# Te lezen tekst

━━━━━━

Waarom zuiver plantaardige landbouw niet duurzaam is en de misperceptie van de koolstofvoetafdruk van vee

Waarom zuiver plantaardige landbouw niet duurzaam is en de misperceptie van de koolstofvoetafdruk van vee

Nieuws Waarom zuiver plantaardige landbouw niet duurzaam is en de misperceptie van de koolstofvoetafdruk van vee
Gepubliceerd op 22 maart 2023

Uitspraken zoals "we moeten onze veestapel afschaffen en die landbouwgronden gebruiken om plantaardig voedsel te telen" worden tegenwoordig vaak gehoord. Het impliceert dat vee enkel dient om vlees te produceren. Maar het is complexer dan dat, want vee heeft diverse waardevolle functies vanuit een ecologisch perspectief. Prof. Dr. Wilhelm Windisch is onderzoeker aan de Technische Universiteit van München en expert op het gebied van veevoeder. Hij brengt nuance aan in de bovenstaande uitspraak.

Allereerst is het belangrijk om te bepalen hoe we het landbouwareaal indelen. Wereldwijd is ongeveer 70% van het landbouwareaal onbruikbaar om voedsel te kweken door geografische redenen. Die gebieden zijn te steil, te koud, rotsachtig.... De overige 30% is landbouwgrond die geschikt is voor voedselproductie.

Bovendien kan die schaarse 30% ook niet volledig worden ingezet om voedsel te telen. Het exacte bruikbare aandeel hangt af van het landbouwsysteem. Biologische landbouw vereist bijvoorbeeld een gewasrotatie waarbij 1/3e van die landbouwgrond moet worden gewijd aan niet-eetbare gewassen zoals (gras)klavers. Die verzamelen dan stikstof om de plantaardige voedselgewassen te laten groeien. In de praktijk wil dat zeggen dat een deel van de landbouwgrond ook grasland bevat.

━━━━━━

# Opdracht A
Beantwoord de volgende vragen over de tekst over plantaardige landbouw.
(i) Aan welke universiteit is Prof. Dr. Wilhelm Windisch onderzoeker?
(ii) Welk percentage van het landbouwareaal is wereldwijd onbruikbaar om voedsel te kweken?
(iii) Welk deel van de landbouwgrond moet bij biologische landbouw worden gewijd aan niet-eetbare gewassen?
# Opdracht B
Geef bij elke bewering aan of ze overeenkomt met de tekst over plantaardige landbouw, met ja of nee en de woorden uit de tekst die de doorslag geven.
(i) Het stuk is gepubliceerd op 22 maart 2023.
(ii) De 30% landbouwgrond die geschikt is voor voedselproductie, kan volledig worden gebruikt om voedsel te telen.
(iii) Klavers verzamelen stikstof voor de plantaardige voedselgewassen.
# Opdracht C
Pak de tekst over plantaardige landbouw weer op na de laatste zin en schrijf hem verder.

━━━━━━

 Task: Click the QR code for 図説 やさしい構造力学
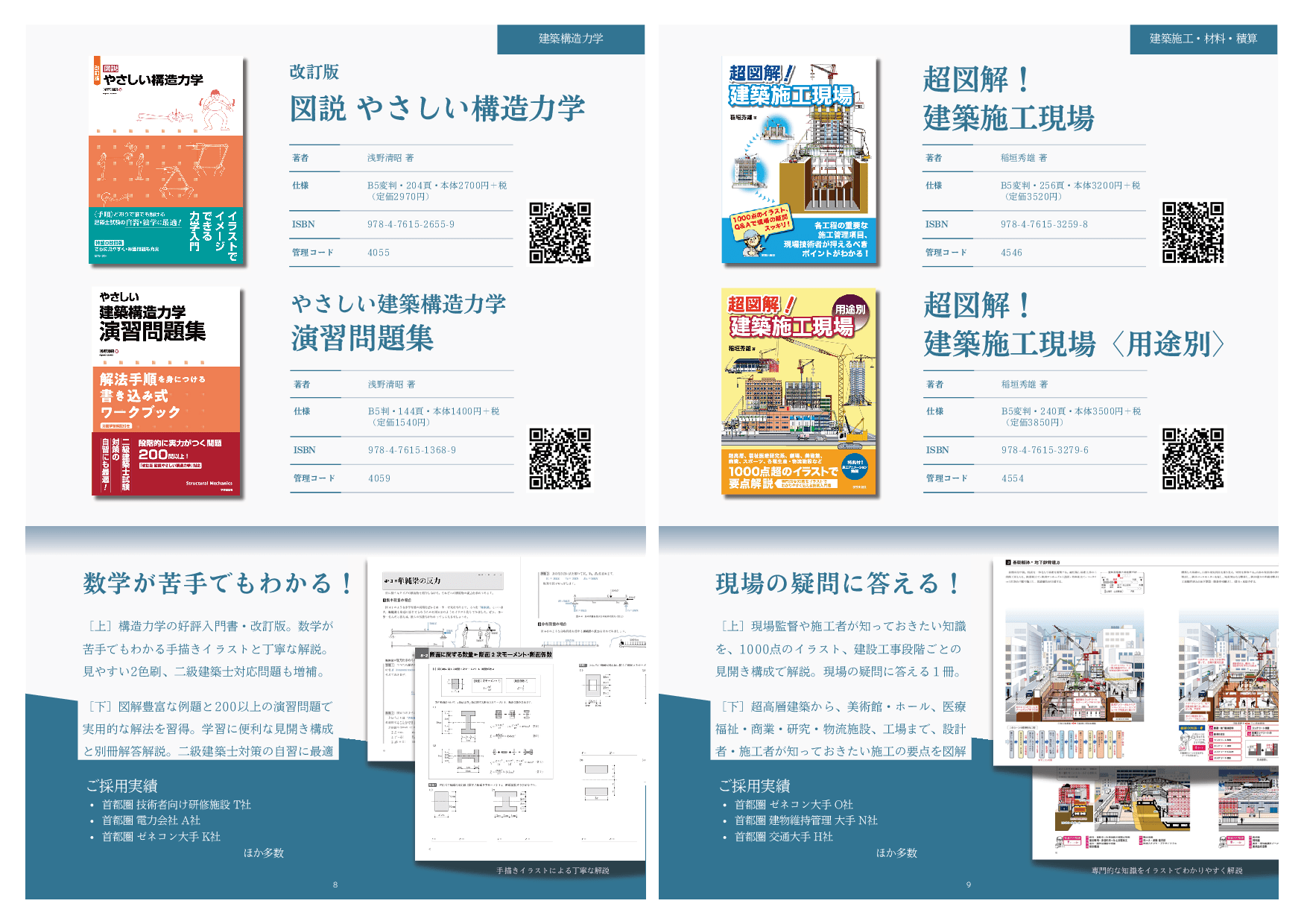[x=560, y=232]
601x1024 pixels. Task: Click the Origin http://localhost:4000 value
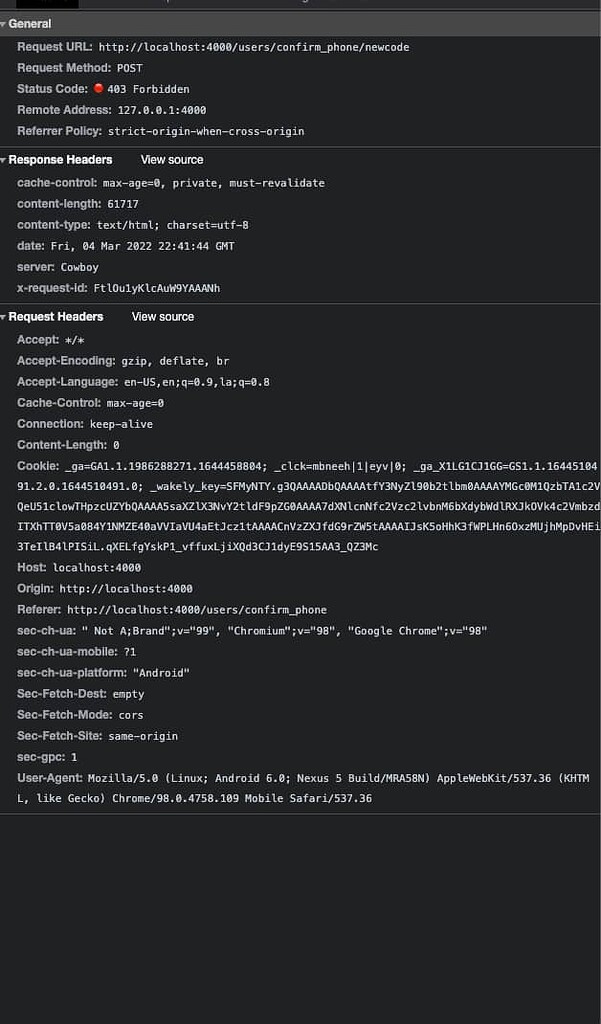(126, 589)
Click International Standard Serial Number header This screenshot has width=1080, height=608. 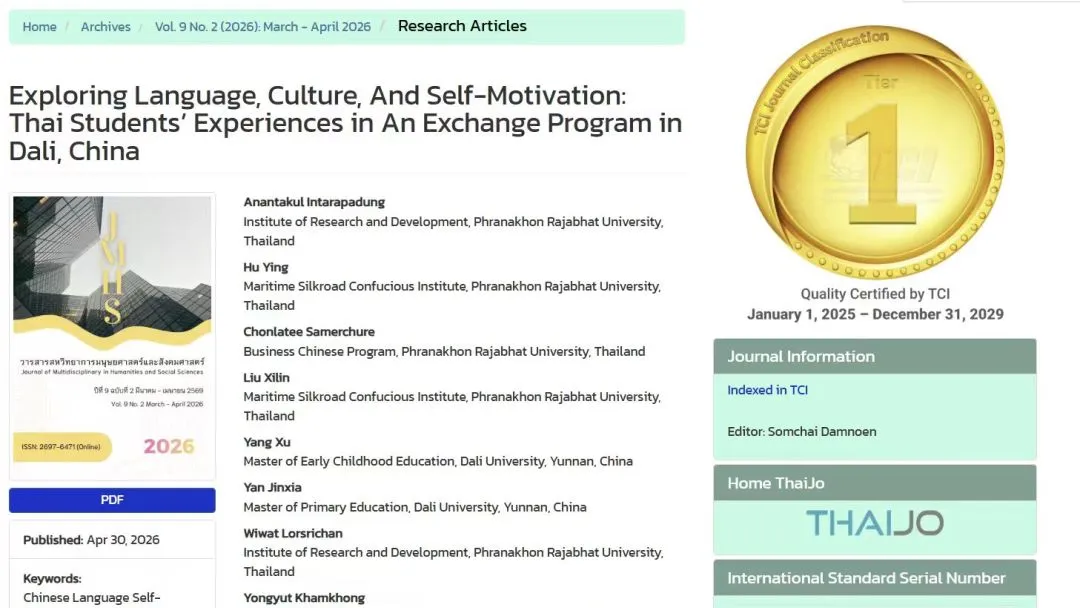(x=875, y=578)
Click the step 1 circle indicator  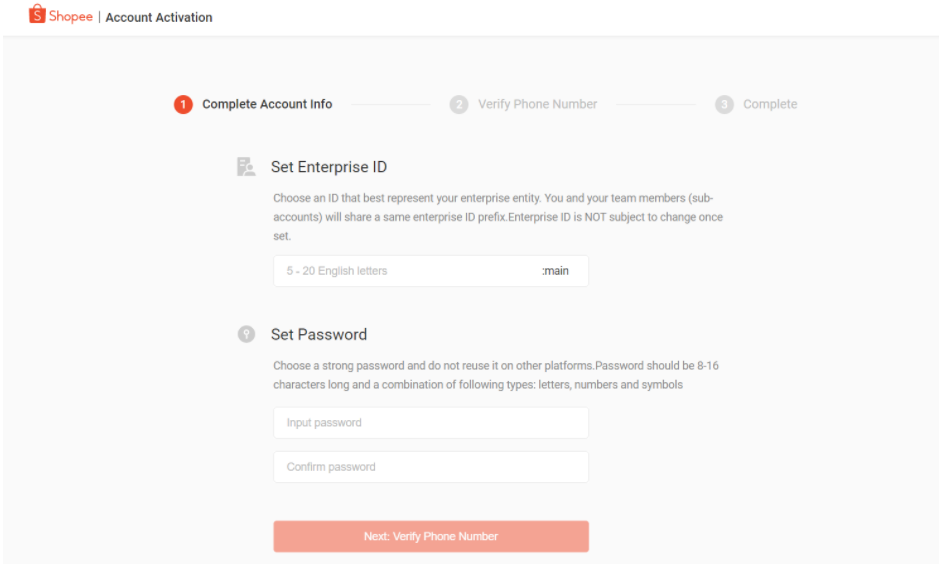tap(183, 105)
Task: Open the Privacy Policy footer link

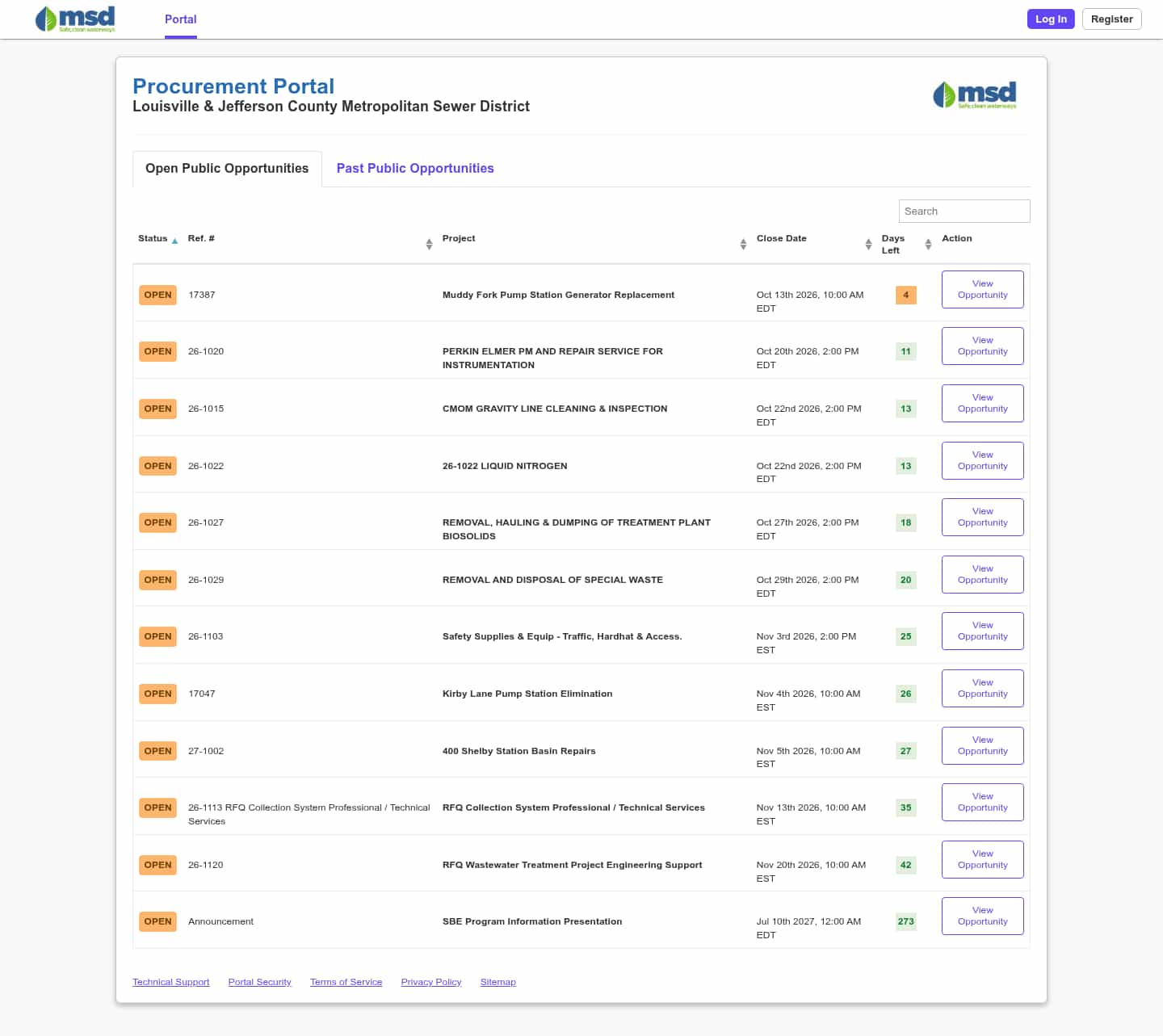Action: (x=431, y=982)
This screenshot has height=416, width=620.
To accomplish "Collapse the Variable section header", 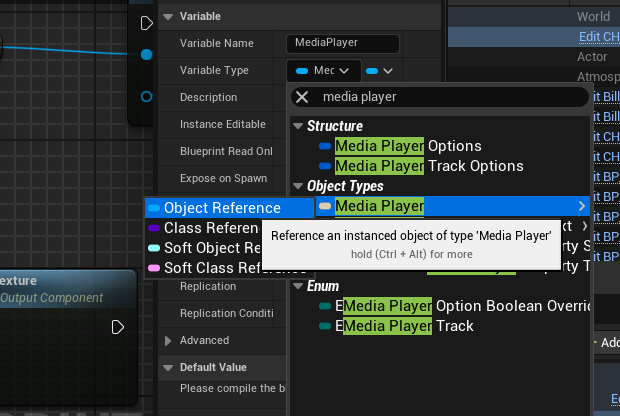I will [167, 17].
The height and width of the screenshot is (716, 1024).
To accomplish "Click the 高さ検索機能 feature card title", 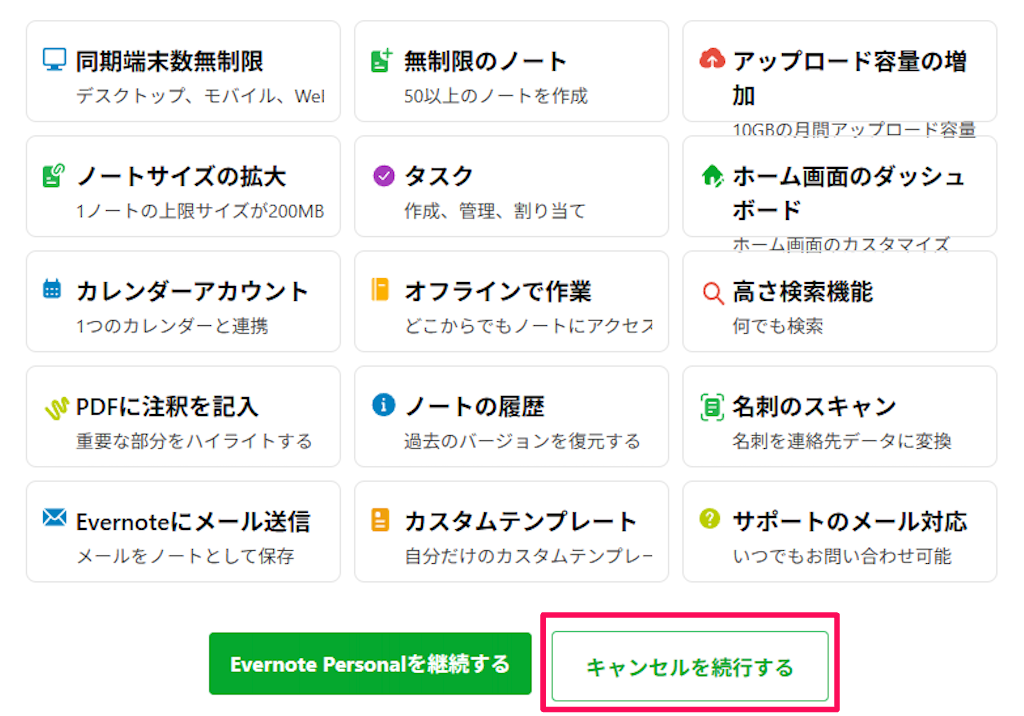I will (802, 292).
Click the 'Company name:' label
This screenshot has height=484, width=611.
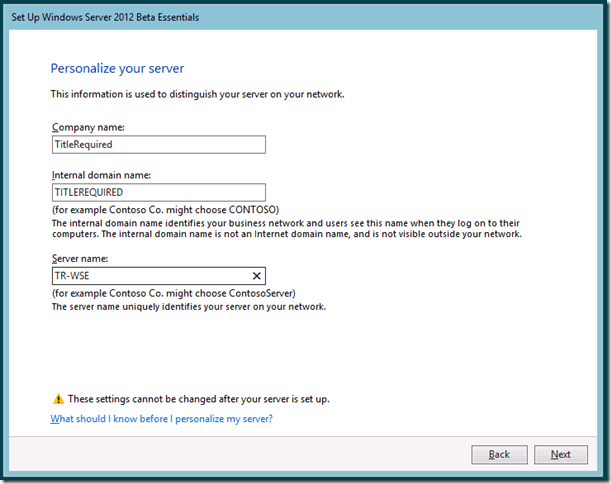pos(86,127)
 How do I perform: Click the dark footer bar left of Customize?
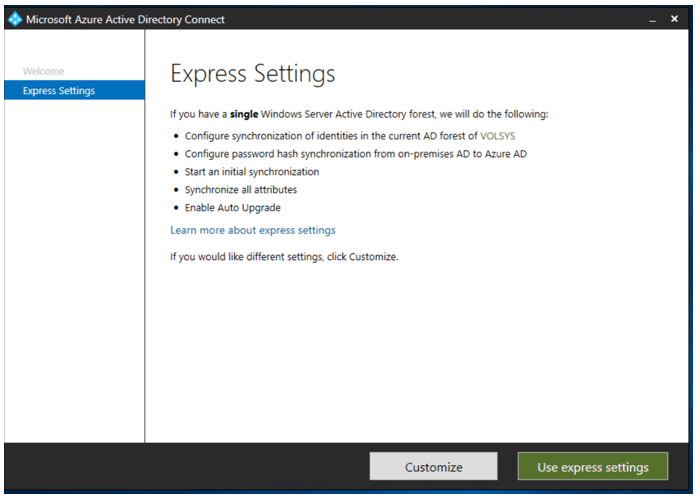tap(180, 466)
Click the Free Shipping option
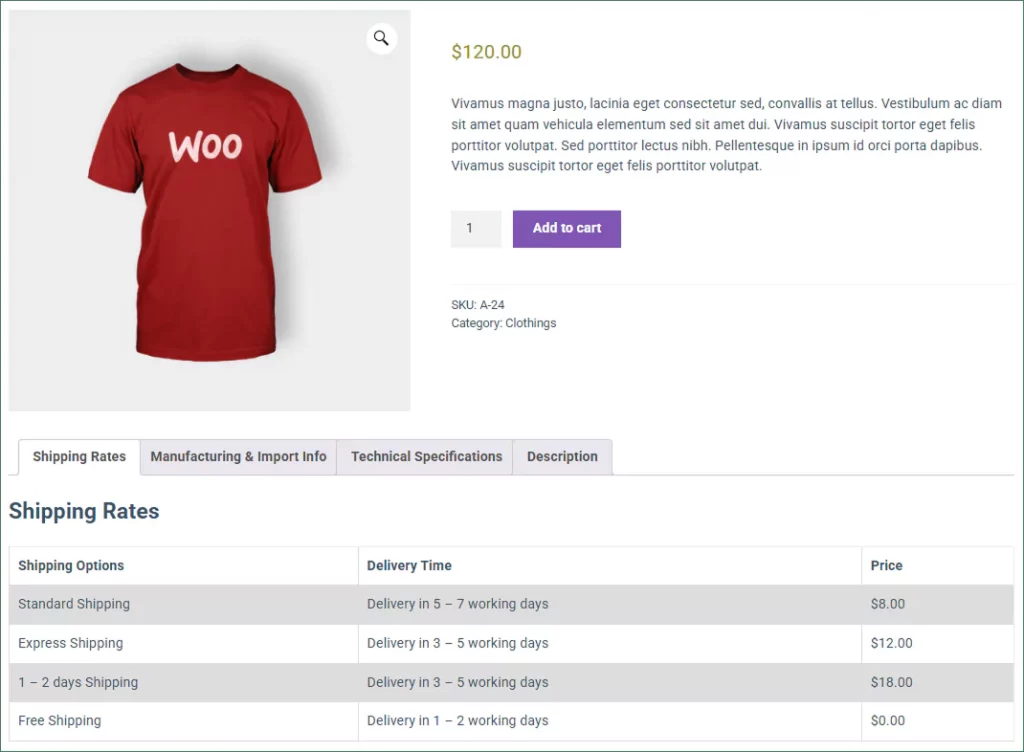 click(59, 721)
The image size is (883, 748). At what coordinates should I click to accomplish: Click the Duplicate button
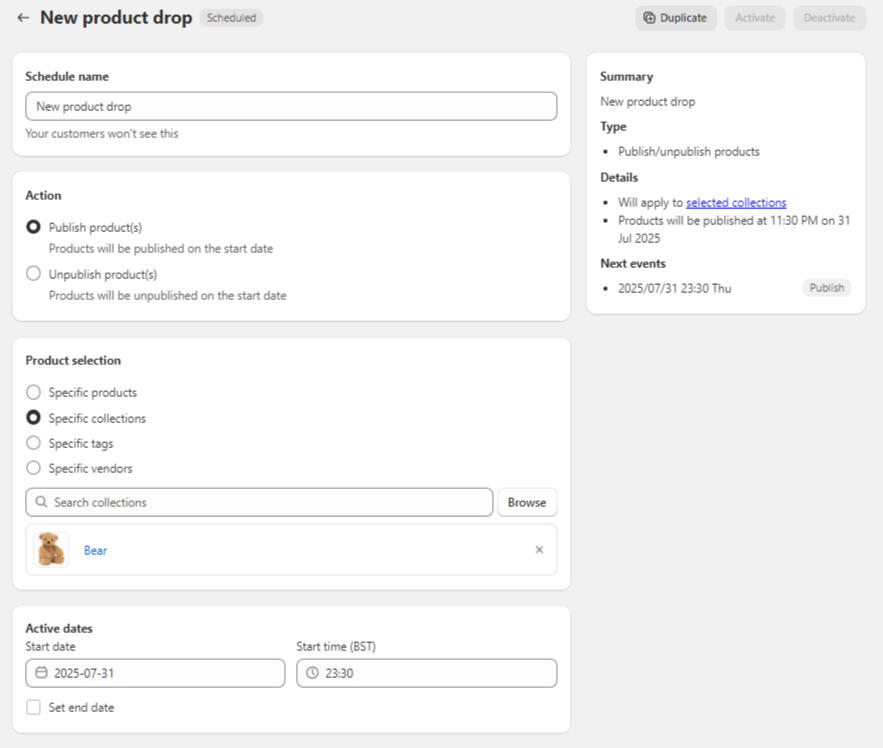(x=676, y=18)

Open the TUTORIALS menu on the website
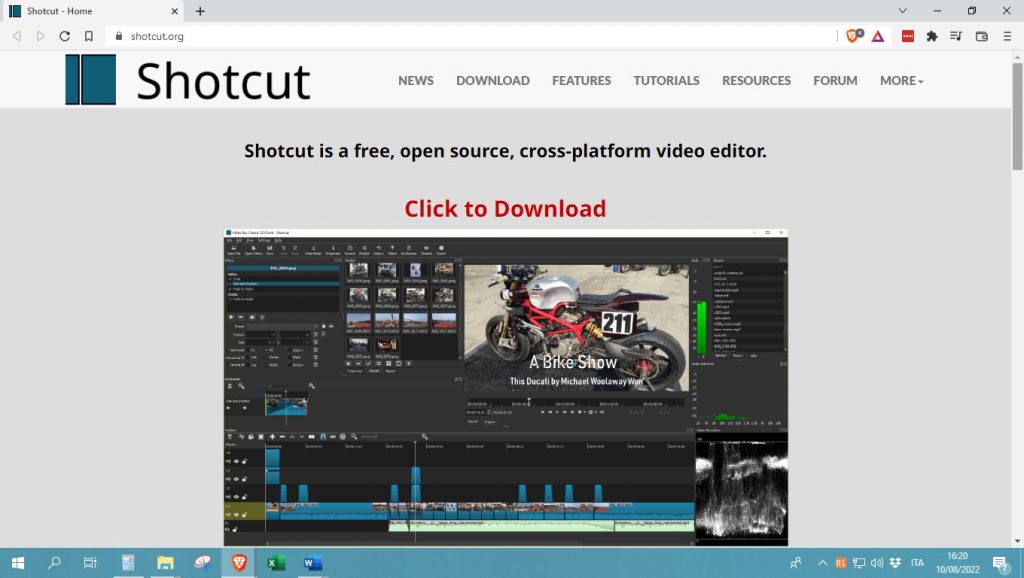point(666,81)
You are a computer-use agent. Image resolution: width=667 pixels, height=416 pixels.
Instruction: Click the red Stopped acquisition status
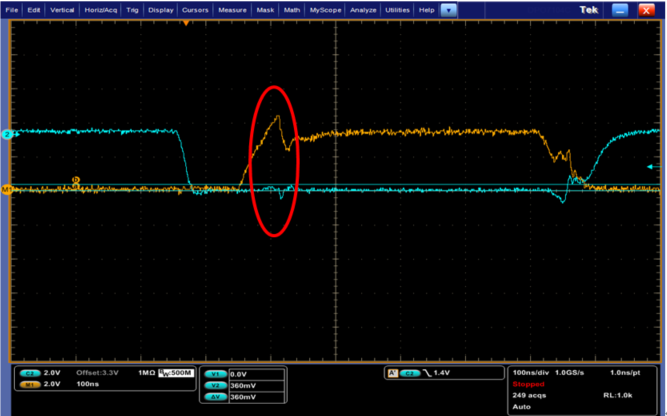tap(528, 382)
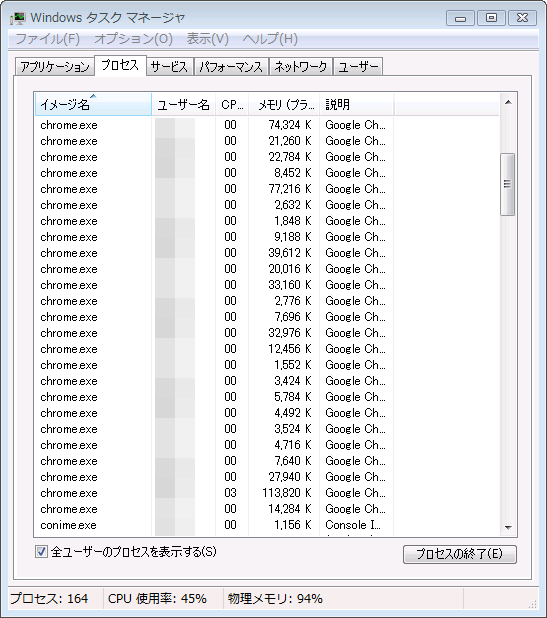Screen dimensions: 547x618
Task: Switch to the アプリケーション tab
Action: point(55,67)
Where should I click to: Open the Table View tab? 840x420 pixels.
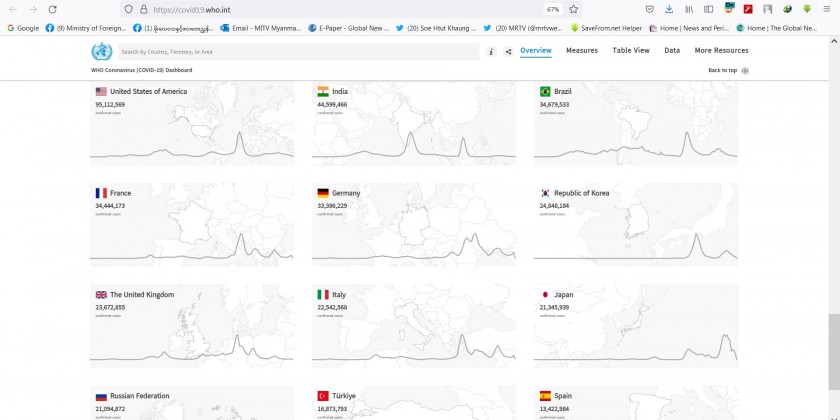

━━━━━━

# Antwoord A
(i) De Technische Universiteit van München.
(ii) Ongeveer 70%.
(iii) 1/3e.

# Antwoord B
(i) Ja: "Gepubliceerd op 22 maart 2023"
(ii) Nee: "Bovendien kan die schaarse 30% ook niet volledig worden ingezet om voedsel te telen."
(iii) Ja: "Die verzamelen dan stikstof om de plantaardige voedselgewassen te laten groeien."

# Antwoord C
De voetbalveldmetafoor maakt het eenvoudig om die indeling te visualiseren. Het volledige voetbalveld stelt daarbij het totale landbouwareaal voor. De grond die we inzetten om voeding te kweken is ongeveer twee strafschopgebieden groot en het overige speelveld is grasland. Grasland is enkel nuttig voor voedselproductie als er landbouwvee – en dan specifiek herkauwers – op verblijft.

De toename van het aantal grasklavers op de landbouwgrond om het stikstofniveau te garanderen, heeft ook een effect op het milieu. Daarom moeten we goed nadenken hoe we die hoeveelheid niet-eetbare biomassa efficiënt kunnen gebruiken en een waardevolle bestemming geven.

Prof. Wilhelm Windisch

Doeltreffend meststofbeheer is essentieel

De afgelopen eeuwen was 1/3e van de landbouwgrond die nuttig is voor voedselproductie braakliggend terrein. Dat was om de bodemvruchtbaarheid te herstellen. Toen er eind 19e eeuw een hongercrisis uitbrak, begonnen landbouwers meer klavers te planten. Klavers zijn namelijk erg efficiënt in stikstof verzamelen en omdat stikstof de meest beperkende plantenvoeding is, groeide de oogst.

Later zorgde de uitvinding van de minerale stikstofmeststof voor een revolutie in de landbouw. Het zet atmosferische stikstof om in ammoniak, waardoor de druk wegviel om 1/3e van de landbouwgrond op te offeren voor de verzameling van atmosferische stikstof door klavers.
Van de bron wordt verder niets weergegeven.